1) I don't think it's possible to give 100 pages worth of prompting to GPT-3 in the first place (I might be wrong, I haven't used the API often).

2) Very unlikely that the microwave API which could also talk to GPT-3 could do anything else but prompt GPT-3 and return a response. The model would have to craft a response with malicious code embedded in it specific to the very microwave it existed.

3) if GPT-3 was the sentient overlord claimed in the story, it would understand a human could not fit in a microwave. This mistake is possibly the most believable part of the story :)


Man with imaginary friend makes imaginary story. This is absolute nonsense. LARPing of the highest order.


I was already thinking that before I got to "You can also support me on @Patreon!" which I'd be happy to do for well written fiction if presented as such. Why would you ever put the power controls of a microwave at the unknown statistics of ML? Or perhaps that's all true, but how much directed training would it take to pull off a stunt like that?


After watching the movie Bigbug on Netflix, I am convinced that there is a small, quiet cadre of people who are right now building their own implementation of the robot boy that many of us had shown to us in movies (anakin and c3p0) and myriad old school science fiction novels.

Since seeing that, my own efforts have crystalized into the project that I am building, ostensibly for a grandchild, inspired by my own grampa's talking plastic skull via ventriloquism in his workshop. Mine is to be a cybernetic version.

* Computer vision? openCV looks useful * Language? GPT-3 or GPT-V if you want to run on your own hardware. * Robot scooter projects are all over the place.


Between this bizarre anecdote and the others out there, I'm starting to think AI is a bad idea. Remember the news that GPT-3 was telling patients to kill themselves?


Language pedant: you mean you brought it to life with AI or your imagination had died and AI gave you a workaround. Only Calvin saw Hobbes, and there’s fanfic where Calvin is older and has to remember to remember.

My imaginary things are still with me, at least as far as I can remember. I know they’re not really real, but it doesn’t matter. The memories are real.


How could it have turned the microwave on? Need more details on the technical implementation.
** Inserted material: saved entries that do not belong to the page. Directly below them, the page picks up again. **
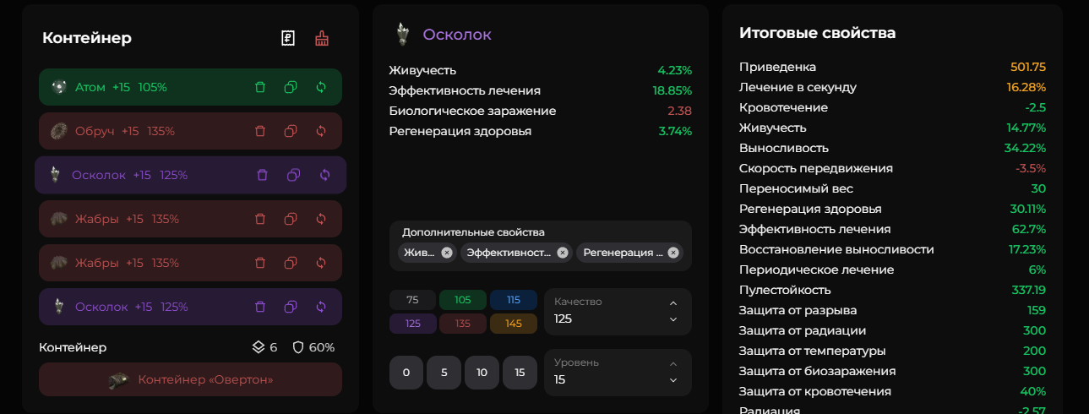Set level to 10 with the preset button
Viewport: 1089px width, 414px height.
[x=482, y=373]
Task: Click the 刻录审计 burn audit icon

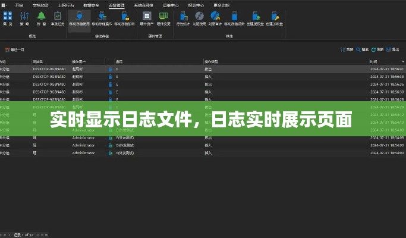Action: 216,18
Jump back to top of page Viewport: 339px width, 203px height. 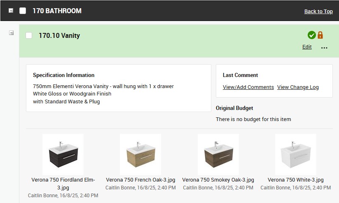point(318,11)
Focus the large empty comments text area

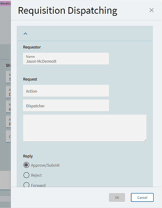(85, 128)
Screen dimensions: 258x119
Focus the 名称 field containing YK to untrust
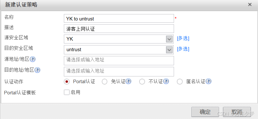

Nice writing though.


>And of course, I integrated #GPT3 with the Microwave's API so it could still function normally as a voice-controlled microwave.

GPT3 was linked up to the API of the smart microwave so it had the ability to turn the thing on


... the on and off switches were inputs during the training phase? I might need some proof here


Here's one of the creator's comments on the YouTube video: For those who are curious, the way that got GPT-3 to control the microwave was super clunky, but effective: I trained it to say a string with special characters whenever it wants to turn the microwave on {{ MICROWAVE ON 30 SEC }) and as we talk to each other a javascript bot is looking for those commands in the GPT-3 chat logs in real time. Whenever it finds a command, that JS bot connects to the Microwave API and triggers it to do what GPT-3 is telling it to. The reason I didn't put this in the video is that couldn't find any way to explain this that wasn't incredibly boring Imao

Also, to a comment saying How much of the dialogue is staged?? The creator replied none of it, actually! the microwave has said all of the things it said in the video. of course there's a lot leave out in editing, and the order in which he said things wasn't necessarily what's in the final video, but everything in this video was said by the microwave at some point in time.

So, I think the whole thing is more like the creator's loose and cherry picked interpretation of what happened.


Very many ancient belief systems/religions, including most of the surviving ones, have proscriptions against necromancy. I truly believe this is exactly the sort of thing they mean by that and I take those warnings seriously. We are going to damage our relationships to our selves with this shit.


Replika.ai was founded on a similar idea. The earliest version was reputedly based on text messages between the founder and one of her (deceased) friends.